Privacy policies are often not optional, but legally required. There are several industries whose data and data usage are governed by federal legislation. And new legislation continues to be proposed. It is critical that you understand your industry’s legal environment.
How to identify differences by industry
One industry that has come under broad scrutiny by the government is the financial services industry. The Gramm-Leach-Bliley Act puts significant restrictions on the sharing and use of customer data by banks and other companies involved in consumer finance.
Another industry that is highly regulated is the health care industry. The Health Insurance Portability and Accountability Act is a federal law governing data related to a person’s health care. Data on children is highly sensitive as well. There are laws on the books and in the pipeline governing the gathering, storage, and sharing of information about young people.

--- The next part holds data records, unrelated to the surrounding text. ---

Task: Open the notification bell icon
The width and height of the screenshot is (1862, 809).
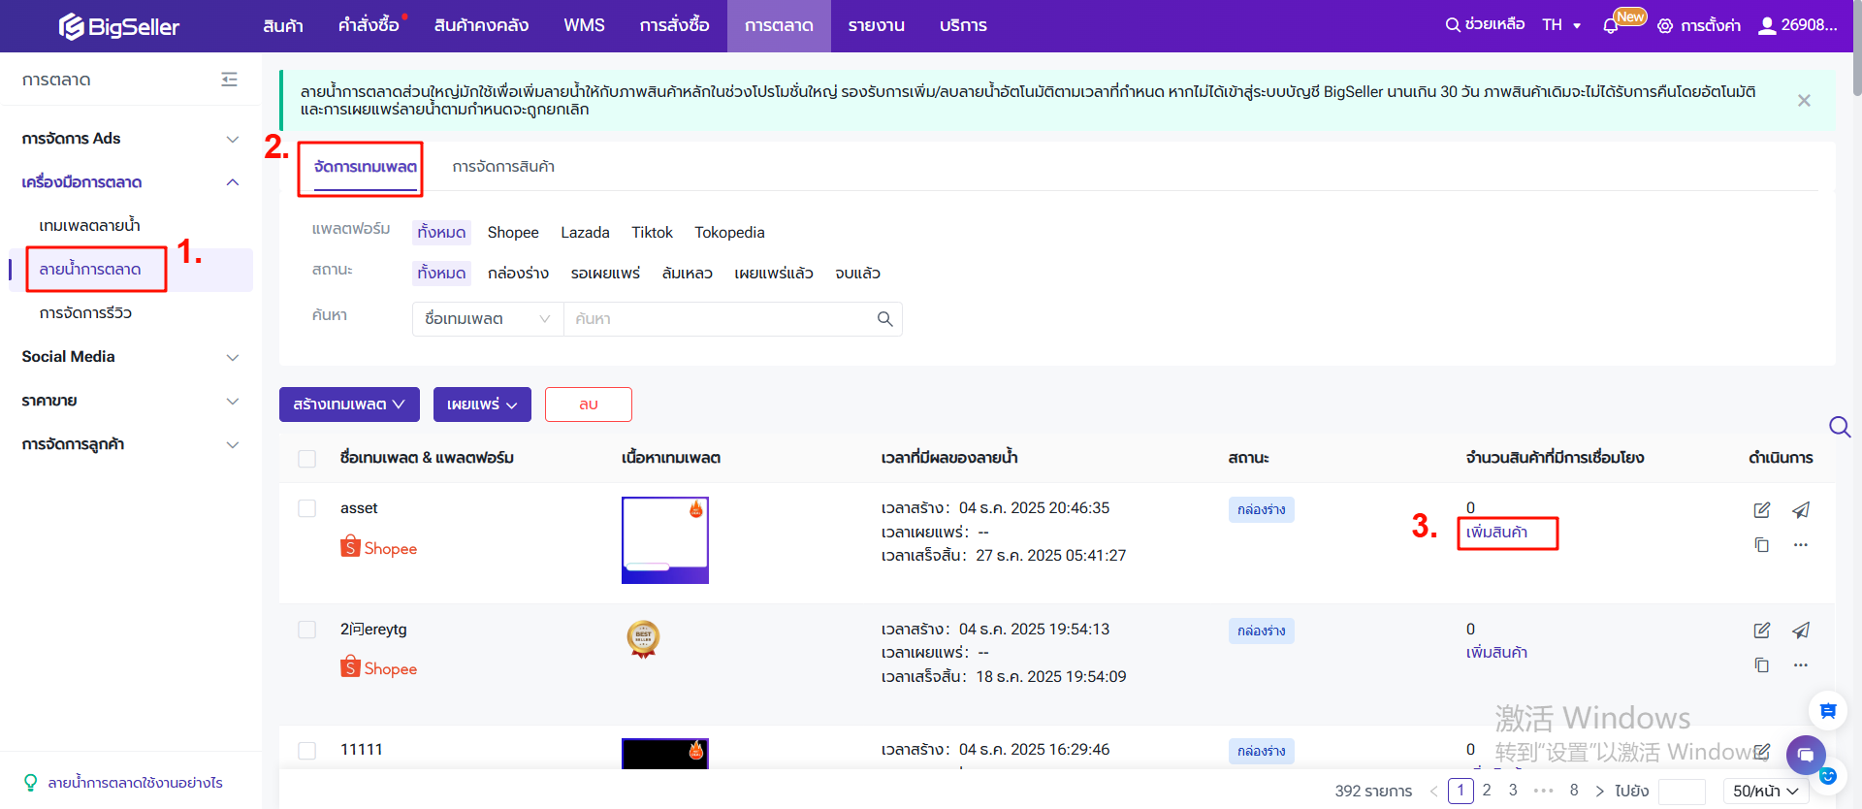Action: click(x=1611, y=26)
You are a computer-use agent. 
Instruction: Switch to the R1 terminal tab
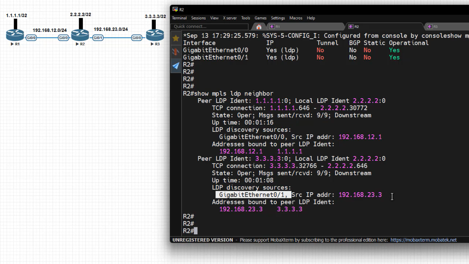tap(277, 27)
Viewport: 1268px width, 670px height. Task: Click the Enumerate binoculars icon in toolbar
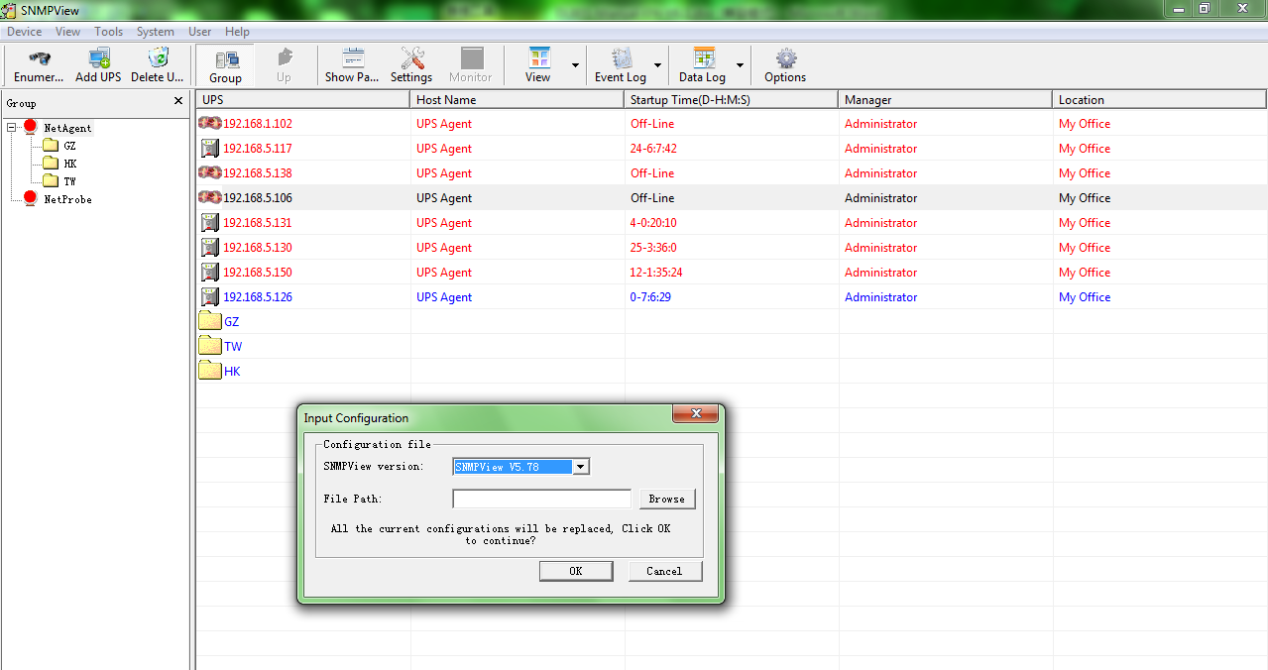[x=39, y=58]
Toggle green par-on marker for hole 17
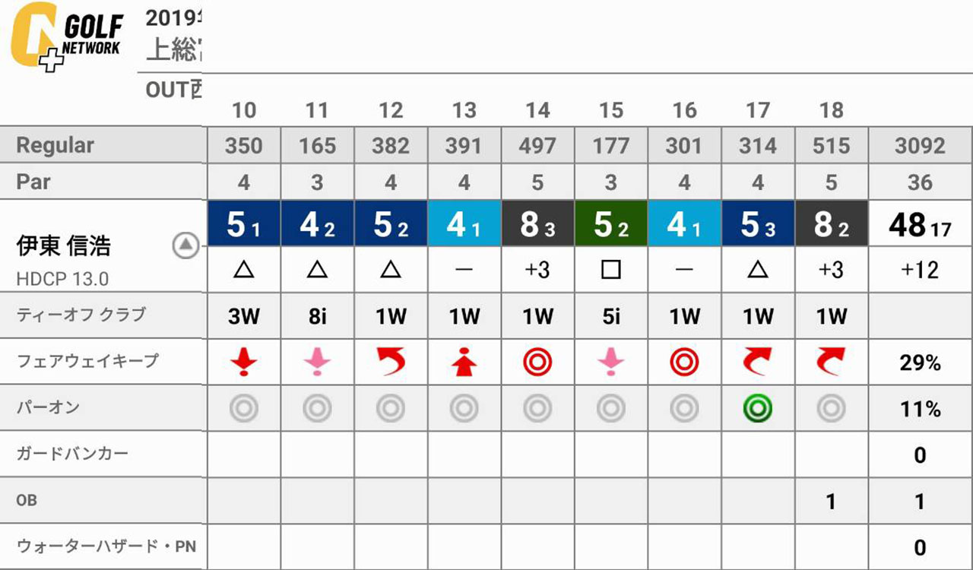This screenshot has height=570, width=973. [758, 409]
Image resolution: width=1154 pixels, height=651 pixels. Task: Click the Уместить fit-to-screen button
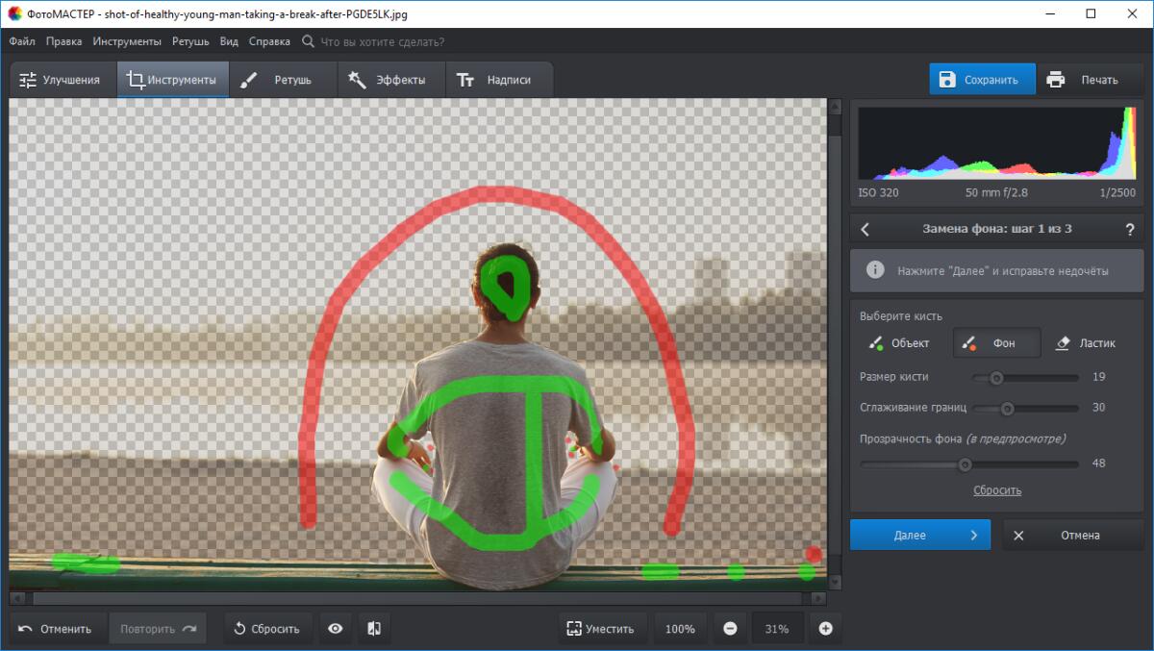coord(601,629)
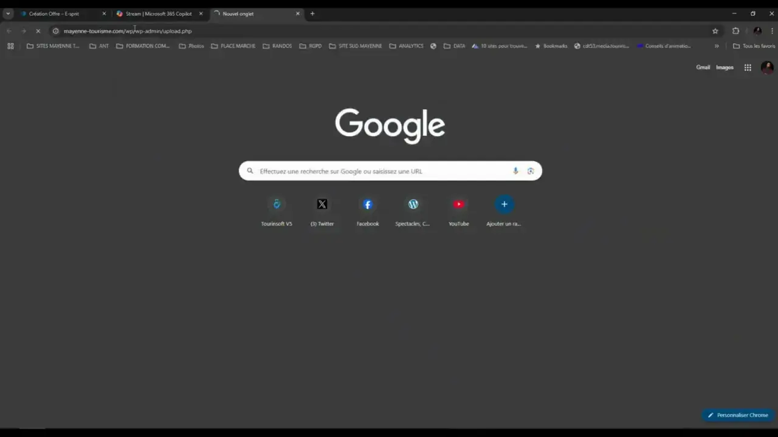778x437 pixels.
Task: Open the ANALYTICS bookmark folder
Action: pos(406,46)
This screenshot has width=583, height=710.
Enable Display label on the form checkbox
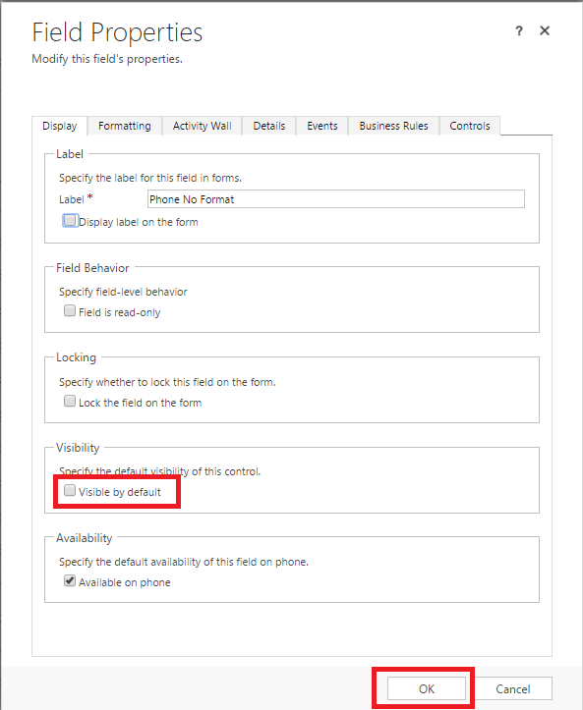click(70, 221)
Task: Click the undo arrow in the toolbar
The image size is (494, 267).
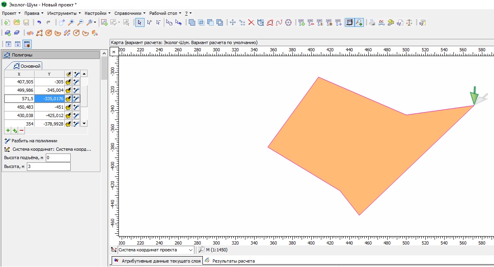Action: 39,22
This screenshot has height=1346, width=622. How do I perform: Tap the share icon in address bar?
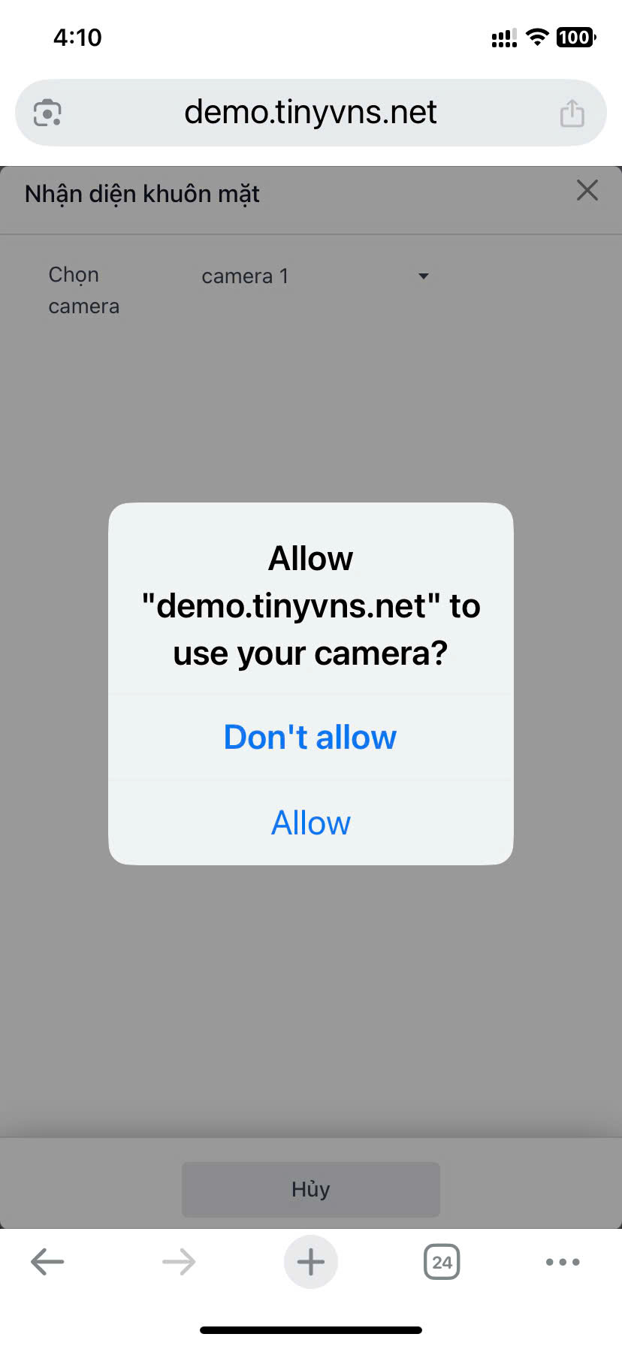click(x=572, y=113)
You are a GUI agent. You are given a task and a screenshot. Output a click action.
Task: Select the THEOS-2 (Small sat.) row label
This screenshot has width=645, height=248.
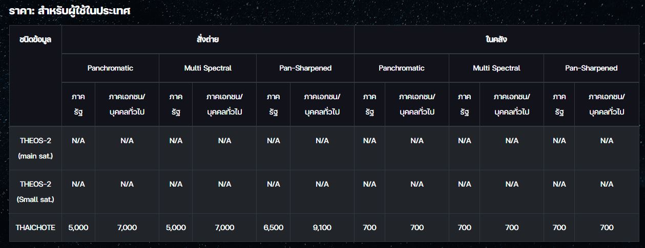coord(35,192)
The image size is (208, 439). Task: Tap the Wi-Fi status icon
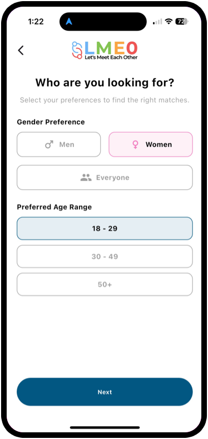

In addition to federal legislation, some state governments have passed laws regarding the use of consumer data. Also, if your company does business outside the United States you’ll need to understand the legal environments there as well. The United States is actually one of the least restrictive — anybody thinking about using their database for international marketing needs first to consult counsel and understand the regulations.
How to identify differences by channel
In addition to being industry specific, both existing and proposed legislation regarding privacy differs by marketing channel. You need to give your customers the opportunity to request that you not market to them. Your legal obligations regarding these opt-outs differ according to how you’re communicating. Different legislation applies to telemarketing than to e-mail, for example.
But your obligations can also vary according to how data is collected. The widespread use of mobile devices has gotten the attention of federal and state legislatures throughout the U.S. The privacy issues related to mobile devices stem primarily from the real-time location data available from those devices.
One concern revolves around transparency. Many people simply don’t realize what information they’re broadcasting from their mobile devices. And because location is an essential part of many mobile apps, these broadcasts are often automatically turned on. Another concern relates to the privacy and safety of children.
The Children’s Online Privacy Protection Act (COPPA) was first passed in the late 1990s. This law aims to limit the data that websites collect from children under 13 years old. This law is actively enforced by the FTC and has resulted in a long list of companies that have been fined for breaching it.
More legislation is brewing around mobile device data. More and more children are carrying smartphones everywhere they go. Legislation is being considered in Washington to address concerns specifically related to mobile devices and location data. These concerns are legitimate. And the need to protect children is one of the few things Americans all agree on.
Develop a relationship with the lawyer in your company who is responsible for privacy compliance. But also stay abreast of what is happening in your industry with regard to privacy legislation and especially how other companies are responding to it. You want to comply with relevant legislation, but you also don’t want to unduly limit your ability to use your customer data.
Privacy compliance is not the most exciting aspect of your job as a database marketer. But it is necessary. As time goes on, signs point to it becoming a larger, not smaller, part of your responsibilities. Privacy is also not the only aspect of your job that’s guided by legislation. There is also legislation governing your need to allow customers to opt out of hearing from you.